Just before disbanding for the Christmas holidays, the US Congress passed a $45 billion “aid” package for Ukraine.
Before Zelensky’s speech on Wednesday, US President Joe Biden announced another $2.2 billion that will immediately go to Kiev, mainly as weapons and ammunition. This includes a single battery of “Patriot” air defense missiles, the latest Western “wonder weapon” that’s somehow supposed to turn the tide of the war.
Secretary of State Antony Blinken made a damning admission on Thursday, saying that the US withdrawal from Afghanistan – in August 2021 – made it easier to aid Ukraine. The head of the Russian Duma’s foreign relations committee, Konstantin Kosachev, took this to mean that the US “fled Afghanistan to free its hand to prepare for war” in Ukraine, thanking Blinken for his sincerity.
None of this would matter much if the Western strategy actually worked. But facts and numbers indicate that it is not. Quite the opposite, actually. The sanctions have not had the desired effect on Russia, but ended up weakening the economies of America’s allies in Europe. The billions burned to bankroll Kiev may have lined the pockets of a few military contractors, but they ultimately harmed the overall American economy from which they were extracted.
Nor has Western military industries proven capable of dealing with a sustained conventional war. If the numbers recently reported in US media are correct, the West can make up to 40,000 artillery rounds for 155mm howitzers a month – the amount the Ukrainians expend in about a week.
Many NATO militaries are almost out of resources to spare. Setting up new production lines is easier said than done.
It is said that the definition of insanity is to keep doing the same thing and expecting a different result. The US has, in fact, adopted the same approach to Kiev as it did to Kabul: pay for the entire military and most of the government and prop them up as proxies. Except this conflict is far more intense. Washington has already committed more money to Ukraine just this year than it had spent on the Afghan army over 20 years.

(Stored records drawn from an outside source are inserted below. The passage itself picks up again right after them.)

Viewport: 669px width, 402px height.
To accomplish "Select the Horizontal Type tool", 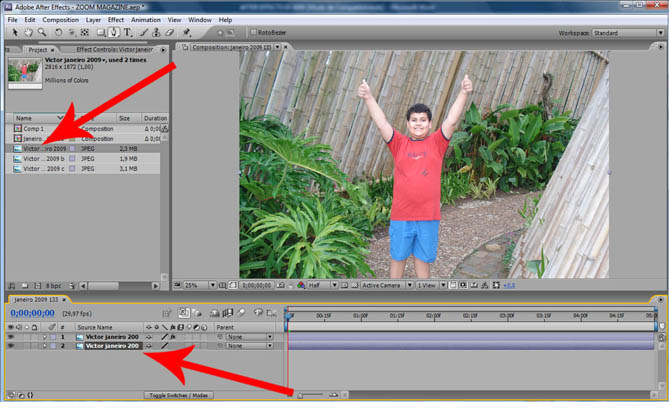I will pos(128,32).
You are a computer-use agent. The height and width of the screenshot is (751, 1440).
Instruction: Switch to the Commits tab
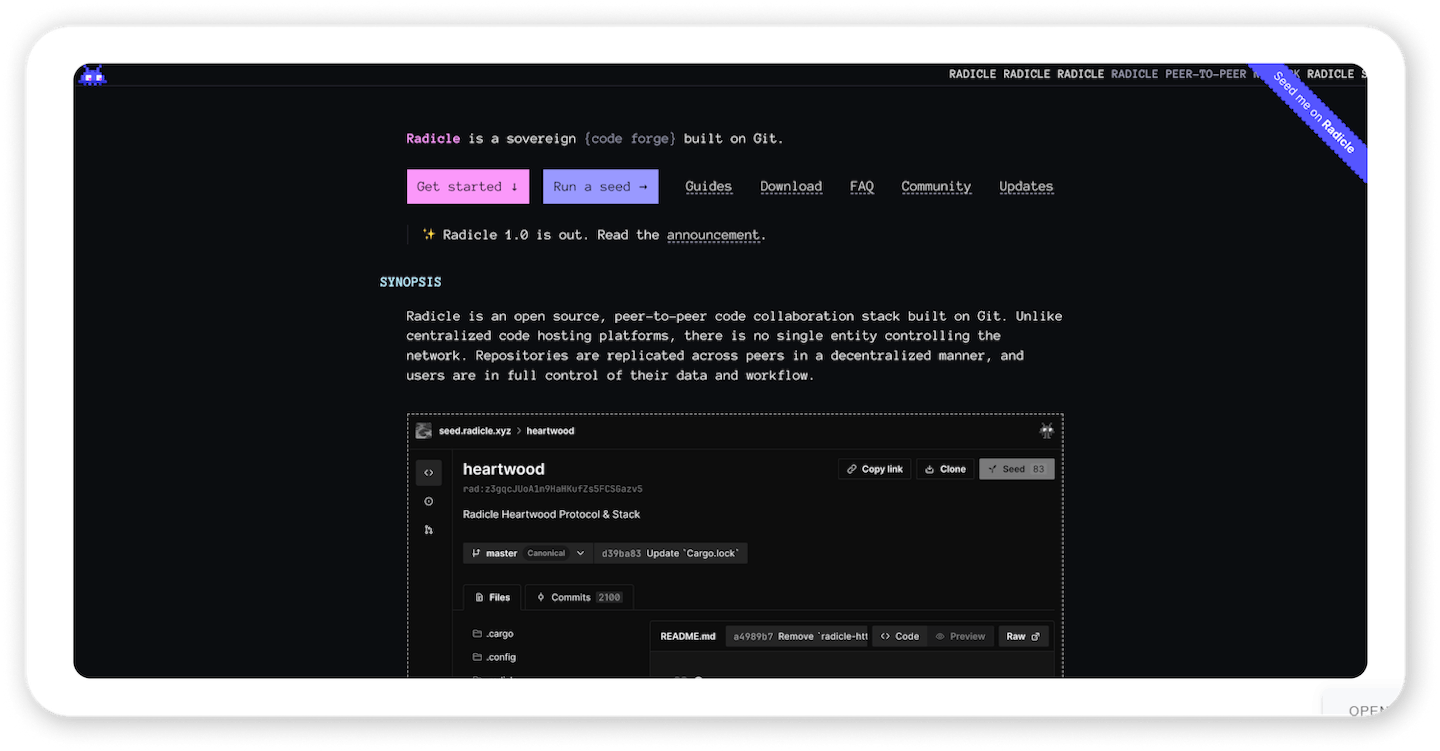pos(578,597)
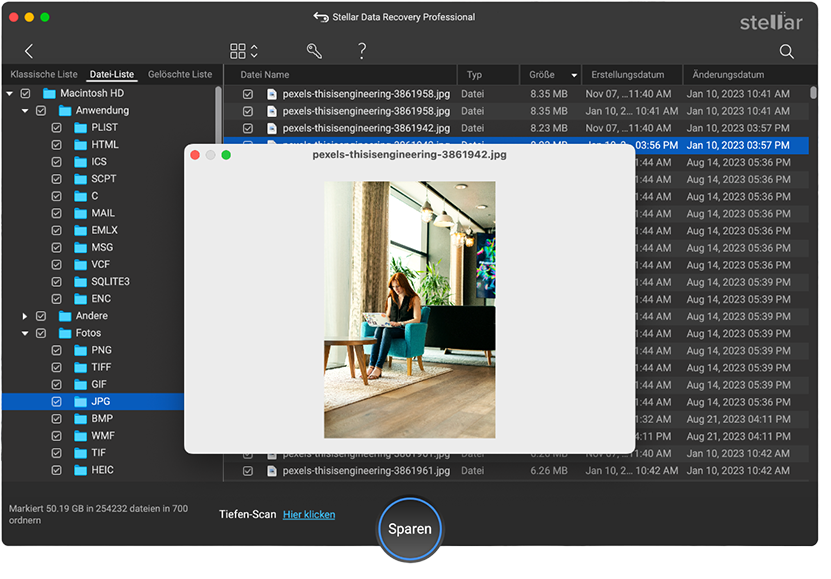Click the Hier klicken deep scan link
Image resolution: width=831 pixels, height=579 pixels.
coord(309,515)
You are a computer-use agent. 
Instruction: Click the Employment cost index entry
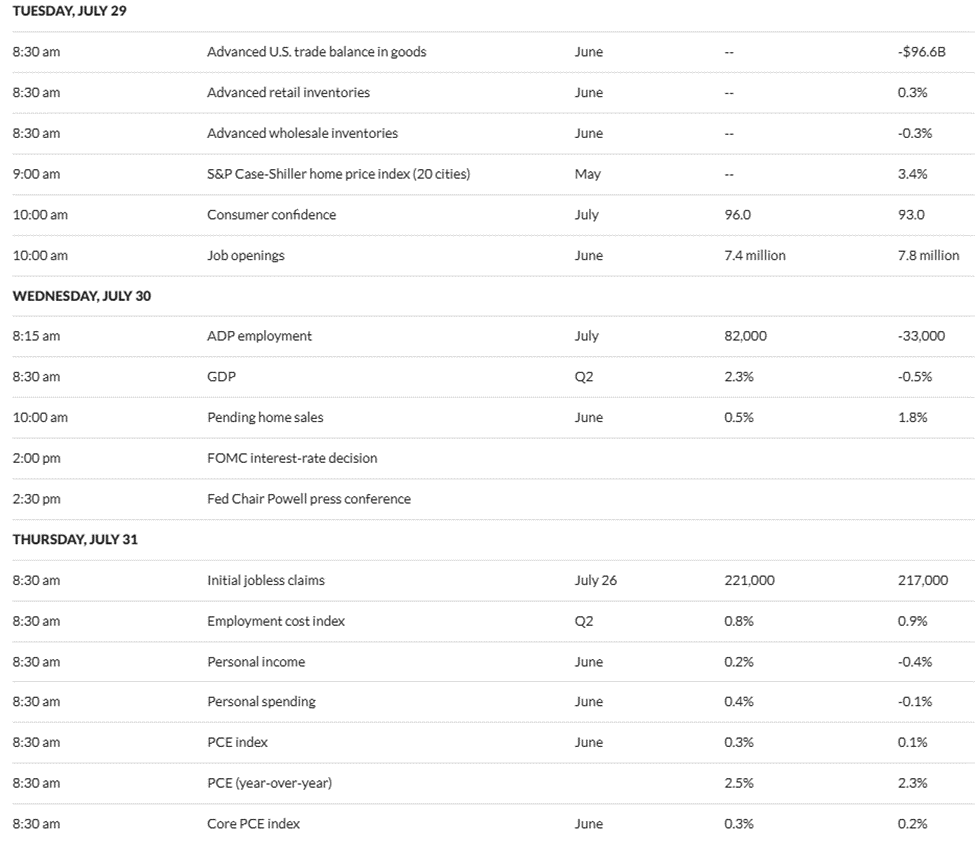tap(275, 621)

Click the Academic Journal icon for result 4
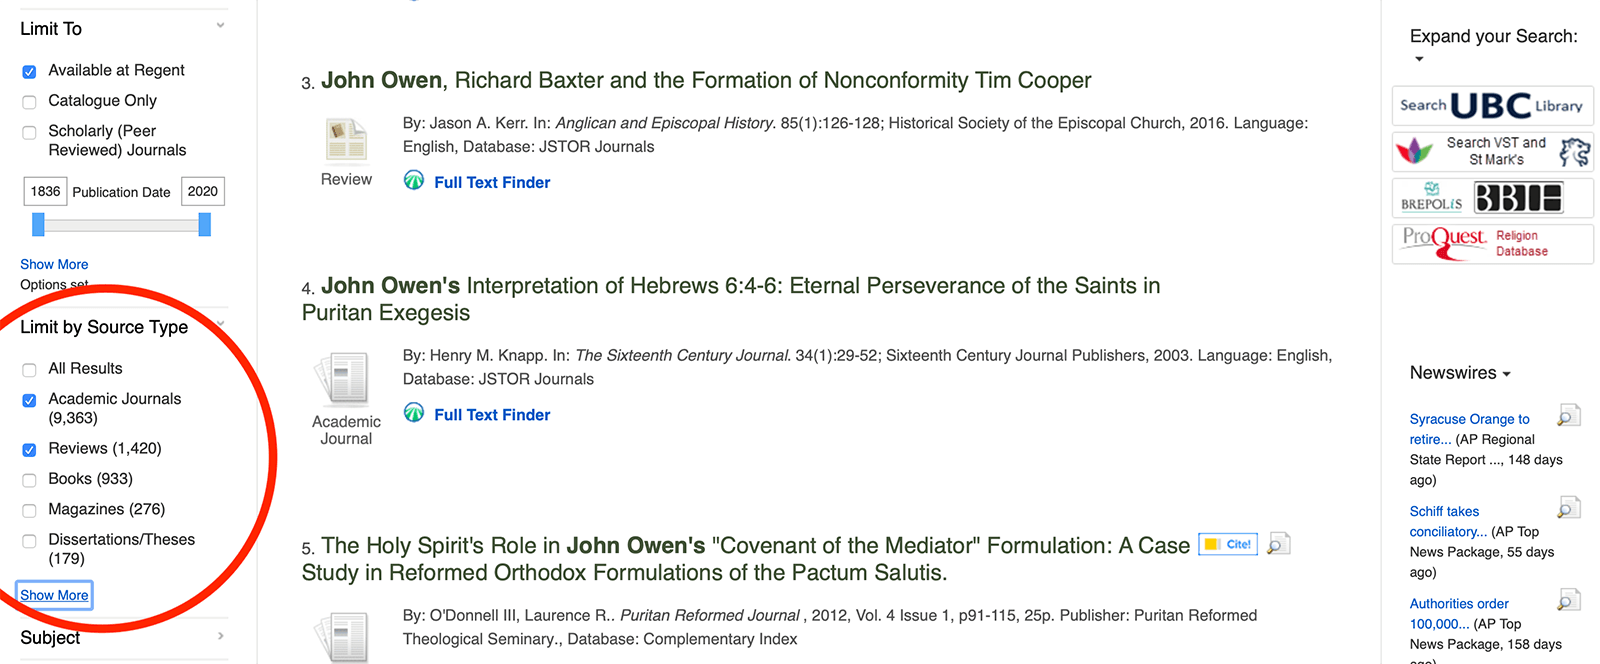point(346,378)
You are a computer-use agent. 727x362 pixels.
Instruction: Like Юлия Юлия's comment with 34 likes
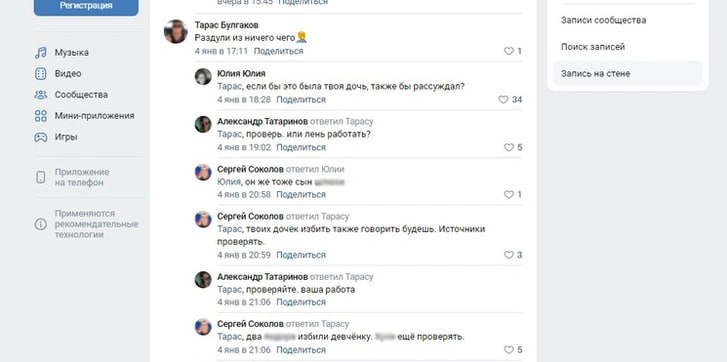(504, 100)
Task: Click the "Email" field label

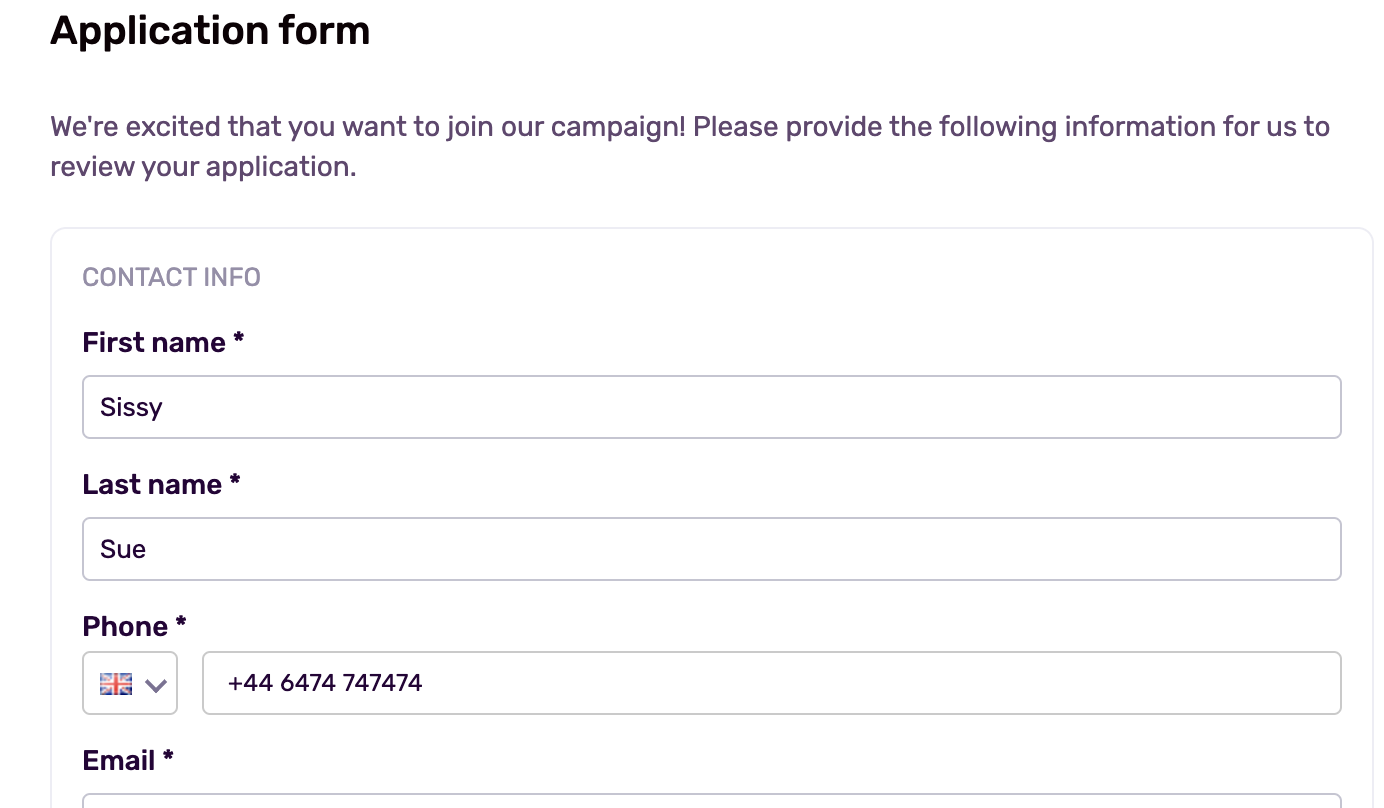Action: point(119,760)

The idea here may have been to mortally wound Russia by fighting “to the last Ukrainian,” but it certainly looks like it’s someone else bleeding out to death here.
“The only way to understand the reception of Zelensky in Congress is to recognize that American leaders wanted war against Russia and this is the perfect one because America can wage one and wear Russia down without even suffering the domestic costs of losing American soldiers,” international security professor Max Abrahms commented.
Many US officials have openly admitted this. Their reasoning is based on a narrative of how the US “won” the Cold War that took root in the 1990s: namely, that president Ronald Reagan bankrupted the Soviet Union by forcing them to engage in a costly arms race.
To sum up Washington’s view, cutting off Russia from the West with sanctions while stuffing Ukraine with weapons and ammunition will ensure Moscow loses the war and push “liberal” Russians to overthrow current regime – so the West can then focus on confronting China.
This reality has not been lost on Moscow. By estimates from the Russian Defense Ministry, the US and its allies have so far sent $97 billion worth of weapons, equipment and ammunition to the government in Kiev. Basically, only Russia’s agreement to the increasingly implausible fiction that the US and NATO are not parties to the conflict stands between the planet and a broader war.
In reality, the US has been “investing” in making Ukraine into an anti-Russian platform since the 1990s. The 2004 “Orange Revolution” resulted in a government so corrupt, the Ukrainians voted it out the first chance they got. It took the 2014 Maidan coup, and Victoria Nuland’s personal “midwifing” of the new government – with Biden’s participation – to set Ukraine on this new course. The US has been supplying Kiev with weapons and training ever since, and ramped this up after Biden was sworn in as president – long before the so called “unprovoked invasion.”